Die EU-Kommission solle daher eine EU-Beobachtungsstelle für Klimadesinformation einrichten und schnelle Reaktionsmechanismen entwickeln, die eine umgehende Mobilisierung gegen Desinformationsfluten in Zeiten hoher Anfälligkeit ermöglichen – z..B. der Einführung neuer politischer Maßnahmen oder vor internationalen Klimagipfeln. Social-Media-Plattformen müssten mit der gleichen Dringlichkeit und Konsequenz gegen Klimadesinformation vorgehen, wie sie es bei COVID-19-bezogenen Inhalten getan haben.

Diese derart offen zu Tage tretenden Zensurabsichten machen dann doch etwas sprachlos. Und wie es der Zufall so will, hat die EU-Kommission soeben eine Eurobarometer-Umfrage veröffentlicht, aus der hervorgeht, dass eine große Mehrheit der EU-Bürger (nämlich acht von zehn) das Ziel der Klimaneutralität bis 2050 unterstützt. Die Umfrage zum Klimawandel lief zwischen dem 18. Februar und dem 10. März 2025 und wurde in verschiedenen sozialen und demografischen Gruppen in allen 27 EU-Mitgliedstaaten durchgeführt, wobei insgesamt 26.319 EU-Bürger befragt wurden.
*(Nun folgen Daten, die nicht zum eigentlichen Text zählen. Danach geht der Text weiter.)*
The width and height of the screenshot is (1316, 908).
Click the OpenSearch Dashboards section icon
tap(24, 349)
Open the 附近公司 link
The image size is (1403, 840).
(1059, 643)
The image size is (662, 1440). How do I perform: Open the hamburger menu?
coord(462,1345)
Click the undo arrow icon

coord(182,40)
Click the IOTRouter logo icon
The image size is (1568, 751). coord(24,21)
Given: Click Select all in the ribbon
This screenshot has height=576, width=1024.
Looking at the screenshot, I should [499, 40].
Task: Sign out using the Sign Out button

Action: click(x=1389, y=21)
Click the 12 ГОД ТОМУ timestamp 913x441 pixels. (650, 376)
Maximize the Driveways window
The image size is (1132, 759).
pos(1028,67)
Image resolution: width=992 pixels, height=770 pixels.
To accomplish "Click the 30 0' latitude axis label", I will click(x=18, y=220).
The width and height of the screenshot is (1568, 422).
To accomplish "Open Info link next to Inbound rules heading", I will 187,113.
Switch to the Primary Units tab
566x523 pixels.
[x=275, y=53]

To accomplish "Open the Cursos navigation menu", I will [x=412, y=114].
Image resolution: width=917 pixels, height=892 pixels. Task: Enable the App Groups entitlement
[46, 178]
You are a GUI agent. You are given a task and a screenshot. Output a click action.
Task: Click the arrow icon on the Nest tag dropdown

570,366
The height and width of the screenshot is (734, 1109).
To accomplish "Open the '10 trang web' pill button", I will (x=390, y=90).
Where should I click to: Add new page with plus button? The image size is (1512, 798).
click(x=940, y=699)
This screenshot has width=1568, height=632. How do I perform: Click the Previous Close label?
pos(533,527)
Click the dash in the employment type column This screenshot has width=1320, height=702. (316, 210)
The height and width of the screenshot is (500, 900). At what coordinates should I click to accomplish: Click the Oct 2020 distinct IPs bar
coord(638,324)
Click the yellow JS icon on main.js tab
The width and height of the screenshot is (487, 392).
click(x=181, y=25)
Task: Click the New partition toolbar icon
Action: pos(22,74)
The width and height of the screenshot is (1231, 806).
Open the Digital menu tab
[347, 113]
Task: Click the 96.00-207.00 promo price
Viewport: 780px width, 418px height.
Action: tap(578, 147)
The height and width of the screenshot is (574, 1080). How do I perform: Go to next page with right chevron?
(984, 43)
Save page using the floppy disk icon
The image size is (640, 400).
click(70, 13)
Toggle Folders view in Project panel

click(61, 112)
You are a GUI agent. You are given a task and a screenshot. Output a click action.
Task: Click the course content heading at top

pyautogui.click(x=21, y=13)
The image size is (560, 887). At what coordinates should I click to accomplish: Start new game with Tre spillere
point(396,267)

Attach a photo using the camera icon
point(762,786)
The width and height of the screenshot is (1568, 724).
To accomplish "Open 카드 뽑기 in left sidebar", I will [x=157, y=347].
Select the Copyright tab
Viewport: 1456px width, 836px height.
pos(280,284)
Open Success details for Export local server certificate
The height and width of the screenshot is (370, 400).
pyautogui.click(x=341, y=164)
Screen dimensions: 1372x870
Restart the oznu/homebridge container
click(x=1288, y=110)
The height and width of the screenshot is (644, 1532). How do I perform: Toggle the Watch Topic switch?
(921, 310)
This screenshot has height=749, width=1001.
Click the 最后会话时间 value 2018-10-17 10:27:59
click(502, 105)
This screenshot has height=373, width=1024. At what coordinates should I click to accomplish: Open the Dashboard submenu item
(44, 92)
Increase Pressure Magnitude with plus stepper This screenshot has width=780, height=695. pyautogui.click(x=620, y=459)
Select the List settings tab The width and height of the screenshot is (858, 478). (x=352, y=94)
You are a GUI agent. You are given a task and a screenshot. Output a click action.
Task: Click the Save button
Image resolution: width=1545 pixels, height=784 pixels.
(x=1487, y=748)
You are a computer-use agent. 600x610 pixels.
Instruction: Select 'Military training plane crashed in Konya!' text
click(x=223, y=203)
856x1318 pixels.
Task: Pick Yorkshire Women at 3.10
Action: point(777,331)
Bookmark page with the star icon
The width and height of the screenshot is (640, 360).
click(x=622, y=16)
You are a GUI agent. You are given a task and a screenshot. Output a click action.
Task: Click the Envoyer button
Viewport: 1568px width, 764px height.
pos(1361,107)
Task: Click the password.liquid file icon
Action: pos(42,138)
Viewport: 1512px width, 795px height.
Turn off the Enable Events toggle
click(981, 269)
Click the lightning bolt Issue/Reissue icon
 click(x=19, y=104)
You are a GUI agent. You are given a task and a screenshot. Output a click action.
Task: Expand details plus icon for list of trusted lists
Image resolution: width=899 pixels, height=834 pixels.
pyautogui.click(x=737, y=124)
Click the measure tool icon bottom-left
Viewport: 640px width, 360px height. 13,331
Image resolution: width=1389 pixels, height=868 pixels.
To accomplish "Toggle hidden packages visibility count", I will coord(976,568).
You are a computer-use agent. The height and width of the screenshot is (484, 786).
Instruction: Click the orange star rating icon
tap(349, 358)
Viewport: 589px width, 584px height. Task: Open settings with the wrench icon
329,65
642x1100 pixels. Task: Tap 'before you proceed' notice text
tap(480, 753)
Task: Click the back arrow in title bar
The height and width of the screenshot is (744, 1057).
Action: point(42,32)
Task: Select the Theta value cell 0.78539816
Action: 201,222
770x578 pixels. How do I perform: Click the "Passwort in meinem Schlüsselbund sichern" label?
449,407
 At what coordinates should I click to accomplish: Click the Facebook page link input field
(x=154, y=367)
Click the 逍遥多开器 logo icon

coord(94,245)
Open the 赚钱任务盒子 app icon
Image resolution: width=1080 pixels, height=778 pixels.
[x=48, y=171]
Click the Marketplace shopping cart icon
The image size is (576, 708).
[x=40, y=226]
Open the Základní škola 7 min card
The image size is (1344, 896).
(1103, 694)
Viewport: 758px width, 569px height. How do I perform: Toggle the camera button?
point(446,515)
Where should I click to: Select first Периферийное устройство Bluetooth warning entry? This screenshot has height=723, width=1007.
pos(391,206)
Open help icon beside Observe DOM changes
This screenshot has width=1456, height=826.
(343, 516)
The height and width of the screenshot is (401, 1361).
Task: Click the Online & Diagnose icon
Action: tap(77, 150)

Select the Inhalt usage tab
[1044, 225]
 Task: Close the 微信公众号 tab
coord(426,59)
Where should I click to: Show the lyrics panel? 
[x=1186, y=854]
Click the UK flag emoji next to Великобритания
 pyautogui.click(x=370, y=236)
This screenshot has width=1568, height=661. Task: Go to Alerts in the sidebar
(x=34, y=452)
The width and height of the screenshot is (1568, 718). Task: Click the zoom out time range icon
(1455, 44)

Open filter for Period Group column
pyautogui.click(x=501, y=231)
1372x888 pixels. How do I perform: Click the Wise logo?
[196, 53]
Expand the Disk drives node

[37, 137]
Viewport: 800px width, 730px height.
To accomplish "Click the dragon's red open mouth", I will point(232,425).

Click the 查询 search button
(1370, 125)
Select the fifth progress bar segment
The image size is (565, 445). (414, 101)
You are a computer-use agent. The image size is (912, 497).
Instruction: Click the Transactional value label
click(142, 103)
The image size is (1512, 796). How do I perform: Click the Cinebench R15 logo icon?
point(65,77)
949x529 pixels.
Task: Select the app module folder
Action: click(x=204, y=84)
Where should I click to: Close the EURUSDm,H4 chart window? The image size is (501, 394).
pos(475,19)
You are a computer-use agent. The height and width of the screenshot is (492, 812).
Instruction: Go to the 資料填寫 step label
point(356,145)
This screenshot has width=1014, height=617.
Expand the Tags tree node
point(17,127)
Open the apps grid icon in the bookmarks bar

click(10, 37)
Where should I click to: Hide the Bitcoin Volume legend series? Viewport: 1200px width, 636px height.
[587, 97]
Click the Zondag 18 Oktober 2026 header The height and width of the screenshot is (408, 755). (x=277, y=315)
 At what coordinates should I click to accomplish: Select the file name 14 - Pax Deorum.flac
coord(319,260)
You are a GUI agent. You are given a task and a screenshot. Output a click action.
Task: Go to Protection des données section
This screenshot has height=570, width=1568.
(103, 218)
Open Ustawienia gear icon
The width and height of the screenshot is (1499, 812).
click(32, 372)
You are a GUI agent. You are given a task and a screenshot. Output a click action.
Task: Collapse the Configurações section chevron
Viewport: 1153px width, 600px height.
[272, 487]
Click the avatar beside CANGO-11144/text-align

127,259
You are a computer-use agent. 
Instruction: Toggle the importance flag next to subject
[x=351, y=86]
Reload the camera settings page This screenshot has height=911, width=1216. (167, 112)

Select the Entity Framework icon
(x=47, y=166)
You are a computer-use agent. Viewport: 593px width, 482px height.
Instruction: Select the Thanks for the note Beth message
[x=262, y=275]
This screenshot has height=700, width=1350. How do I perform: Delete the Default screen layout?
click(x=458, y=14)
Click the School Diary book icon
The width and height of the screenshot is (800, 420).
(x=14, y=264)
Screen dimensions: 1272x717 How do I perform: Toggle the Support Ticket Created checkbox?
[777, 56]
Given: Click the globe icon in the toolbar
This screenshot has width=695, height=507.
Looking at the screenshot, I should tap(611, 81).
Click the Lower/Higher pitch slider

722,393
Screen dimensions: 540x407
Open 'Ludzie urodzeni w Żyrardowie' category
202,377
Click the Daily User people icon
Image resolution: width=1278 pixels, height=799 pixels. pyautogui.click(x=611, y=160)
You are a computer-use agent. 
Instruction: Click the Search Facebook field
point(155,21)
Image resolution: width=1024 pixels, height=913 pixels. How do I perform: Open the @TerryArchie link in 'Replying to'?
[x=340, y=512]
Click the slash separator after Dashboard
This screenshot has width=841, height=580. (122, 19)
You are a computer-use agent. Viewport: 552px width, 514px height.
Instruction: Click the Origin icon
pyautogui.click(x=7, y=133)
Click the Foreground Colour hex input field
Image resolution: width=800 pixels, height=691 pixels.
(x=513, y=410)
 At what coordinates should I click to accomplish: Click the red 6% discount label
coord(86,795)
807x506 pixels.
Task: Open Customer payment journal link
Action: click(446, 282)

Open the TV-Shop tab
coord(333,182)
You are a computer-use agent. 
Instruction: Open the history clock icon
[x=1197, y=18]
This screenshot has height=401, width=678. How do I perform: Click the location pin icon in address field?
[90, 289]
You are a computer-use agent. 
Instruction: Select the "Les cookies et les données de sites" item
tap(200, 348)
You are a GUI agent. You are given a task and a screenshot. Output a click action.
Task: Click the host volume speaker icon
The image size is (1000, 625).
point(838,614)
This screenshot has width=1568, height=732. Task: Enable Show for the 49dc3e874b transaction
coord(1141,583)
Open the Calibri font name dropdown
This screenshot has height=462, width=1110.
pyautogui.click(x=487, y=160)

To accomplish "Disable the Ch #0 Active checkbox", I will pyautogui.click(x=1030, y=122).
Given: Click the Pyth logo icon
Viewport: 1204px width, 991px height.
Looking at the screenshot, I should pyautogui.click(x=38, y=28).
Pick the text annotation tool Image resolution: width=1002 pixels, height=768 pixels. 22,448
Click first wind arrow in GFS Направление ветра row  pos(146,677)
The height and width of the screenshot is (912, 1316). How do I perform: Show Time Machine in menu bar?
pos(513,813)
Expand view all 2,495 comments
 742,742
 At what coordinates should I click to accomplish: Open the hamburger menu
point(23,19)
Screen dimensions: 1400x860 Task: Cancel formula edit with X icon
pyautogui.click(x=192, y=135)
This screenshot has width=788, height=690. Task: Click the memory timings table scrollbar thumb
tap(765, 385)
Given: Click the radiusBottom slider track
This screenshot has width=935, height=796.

Mehr als drei Viertel (77 Prozent) davon sind der Meinung, dass die Kosten der durch den Klimawandel verursachten Schäden wesentlich höher seien als die Investitionen, die für einen Übergang zur Klimaneutralität erforderlich seien. Fast neun von zehn Europäerinnen und Europäern halten es demnach auch für wichtig, dass die EU die Energieeffizienz verbessert, indem sie beispielsweise die Menschen ermutigt, ihr Zuhause zu isolieren, Solarpaneele zu installieren oder Elektroautos zu kaufen. Außerdem sind 75 Prozent der Ansicht, dass es der EU wirtschaftlich zugutekomme und die Energieversorgungssicherheit erhöhe, wenn die Einfuhr fossiler Brennstoffe verringert werde.

Darüber hinaus ergab die Umfrage, dass 84 Prozent der Befragten daran glauben, dass der Klimawandel durch menschliche Aktivitäten verursacht wird. Mehr als die Hälfte bemängelt jedoch, dass traditionelle Medien keine klaren Informationen über den Klimawandel, seine Ursachen und Auswirkungen lieferten. Rund 50 Prozent meinen, dass es schwierig sei, in den sozialen Medien zwischen zuverlässigen Informationen und Desinformationen über den Klimawandel zu unterscheiden.

Das bedeutet im Klartext: Die EU-Kommission besteht weiterhin verbissen auf ihrer Klimaneutralitäts-Spur und den damit verbundenen Geschäftsmöglichkeiten für die Klima-Industrie. Dabei kann sie sich nun auf den per Eurobarometer erhobenen Bürgerwillen berufen. Und sie wird höchstwahrscheinlich kurzfristig den Digital Services Act als Zensurinstrument für Kritik und unliebsame Meinungen verschärfen. Wofür ihr wiederum die „Zivilgesellschaft“ u.a. in Form des HEAT-Berichts Rückendeckung gibt. Wer es dann immer noch wagt, Kritik an der Klima-Agenda der EU-Kommission zu üben, sollte sich dringend einen hübschen Bademantel zulegen.

Martina Binnig lebt in Köln und arbeitet u.a. als Musikwissenschaftlerin (Historische Musikwissenschaft). Außerdem ist sie als freie Journalistin tätig.